Serangan Jantung – Diagnosis dan Pemeriksaan Penunjang

Untuk mendiagnosa serangan jantung, tim perawatan darurat akan bertanya tentang gejala dan mulai mengevaluasi Anda. Diagnosis serangan jantung berdasarkan gejala dan hasil tes. Tujuan pengobatan adalah untuk memperlakukan Anda dengan segeradan membatasi kerusakan otot jantung.

doktersehat-konsultasi-jantung

Pemeriksaan untuk mendiagnosis serangan jantung:

  • EKG (elektrokardiogram) dapat memberitahu berapa banyak kerusakan yang terjadi ke otot jantung Anda dan di mana telah terjadi. Selain itu, denyut jantung dan irama dapat dipantau.
  • Tes darah. Darah dapat diambil untuk mengukur kadar enzim jantung yang mengindikasikan kerusakan otot jantung. Enzim ini biasanya ditemukan di dalam sel-sel hati dan diperlukan untuk fungsi mereka.
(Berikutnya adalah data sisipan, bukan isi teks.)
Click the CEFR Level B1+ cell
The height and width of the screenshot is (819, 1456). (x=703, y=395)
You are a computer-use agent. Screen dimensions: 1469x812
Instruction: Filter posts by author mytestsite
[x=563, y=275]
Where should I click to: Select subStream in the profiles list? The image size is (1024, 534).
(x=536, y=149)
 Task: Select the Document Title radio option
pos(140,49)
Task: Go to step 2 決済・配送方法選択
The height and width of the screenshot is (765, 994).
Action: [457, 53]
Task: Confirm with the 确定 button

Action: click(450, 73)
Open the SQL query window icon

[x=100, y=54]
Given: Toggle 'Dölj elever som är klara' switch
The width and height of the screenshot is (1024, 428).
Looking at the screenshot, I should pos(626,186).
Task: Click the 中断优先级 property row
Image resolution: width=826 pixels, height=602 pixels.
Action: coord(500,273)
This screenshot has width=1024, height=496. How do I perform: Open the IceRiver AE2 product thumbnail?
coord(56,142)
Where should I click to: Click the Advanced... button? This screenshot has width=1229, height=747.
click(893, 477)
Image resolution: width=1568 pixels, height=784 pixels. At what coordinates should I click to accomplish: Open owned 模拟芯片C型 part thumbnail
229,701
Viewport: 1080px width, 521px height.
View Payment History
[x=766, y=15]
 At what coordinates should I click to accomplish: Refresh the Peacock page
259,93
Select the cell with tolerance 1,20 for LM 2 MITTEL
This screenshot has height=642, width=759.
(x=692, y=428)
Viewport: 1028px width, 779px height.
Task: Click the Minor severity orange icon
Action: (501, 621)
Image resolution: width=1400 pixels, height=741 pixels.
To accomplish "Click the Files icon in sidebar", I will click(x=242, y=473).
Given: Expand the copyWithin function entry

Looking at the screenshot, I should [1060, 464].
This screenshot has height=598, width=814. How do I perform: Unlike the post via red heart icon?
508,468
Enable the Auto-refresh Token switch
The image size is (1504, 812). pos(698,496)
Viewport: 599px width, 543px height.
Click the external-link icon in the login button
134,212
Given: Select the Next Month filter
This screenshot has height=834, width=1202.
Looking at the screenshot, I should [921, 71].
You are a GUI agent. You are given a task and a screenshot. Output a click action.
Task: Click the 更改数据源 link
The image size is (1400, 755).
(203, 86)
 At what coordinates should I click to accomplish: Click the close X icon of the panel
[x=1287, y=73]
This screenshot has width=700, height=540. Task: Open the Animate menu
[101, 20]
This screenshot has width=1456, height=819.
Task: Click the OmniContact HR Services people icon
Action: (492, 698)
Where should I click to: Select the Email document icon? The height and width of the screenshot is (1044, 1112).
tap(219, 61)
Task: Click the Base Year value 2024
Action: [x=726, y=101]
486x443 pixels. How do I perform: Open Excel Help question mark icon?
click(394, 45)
Ketika sel-sel otot jantung Anda terluka, isinya – termasuk enzim – dilepaskan ke dalam aliran darah Anda. Dengan mengukur kadar enzim ini, dokter dapat menentukan ukuran serangan jantung dan kira-kira kapan serangan jantung mulai. kadar troponin juga akan diukur. Troponin adalah protein yang ditemukan dalam sel-sel jantung yang dilepaskan ketika otot jantung rusak oleh kurangnya suplai darah ke jantung. Mendeteksi troponin dalam darah dapat menunjukkan serangan jantung.
  • Echocardiograf adalah tes pencitraan yang dapat digunakan selama dan setelah serangan jantung untuk mempelajari bagaimana jantung memompa dan bidang apa tidak memompa secara normal. “Echo” juga dapat memberitahu jika ada struktur jantung (katup, septum, dll) telah terluka selama serangan jantung.
  • Kateterisasi jantung. kateterisasi jantung, juga disebut cath jantung, dapat digunakan selama jam pertama serangan jantung jika obat tidak menghilangkan iskemia atau gejala. Cath jantung dapat digunakan untuk langsung memvisualisasikan arteri yang tersumbat dan membantu dokter menentukan prosedur yang diperlukan untuk mengobati penyumbatan.

Henti jantung mendadak pada Atlet
Kadang-kadang, serangan jantung tiba-tiba menyerang para atlet yang tampaknya sehat. Dalam kasus ini, sering ternyata bahwa atlet memiliki kondisi yang tidak terdiagnosis, seperti kardiomiopati.

Baca Juga:  Bahaya Dan Akibat Merokok

The American Heart Association merekomendasikan tes skrining EKG 12-lead bersama dengan pemeriksaan fisik. Elektrokardiogram (EKG) juga dapat mengidentifikasi kondisi jantung yang dapat menempatkan orang pada risiko serangan jantung.

Menemukan masalah tersebut sedari dini dapat mencegah kejadian serangan jantung mendadak.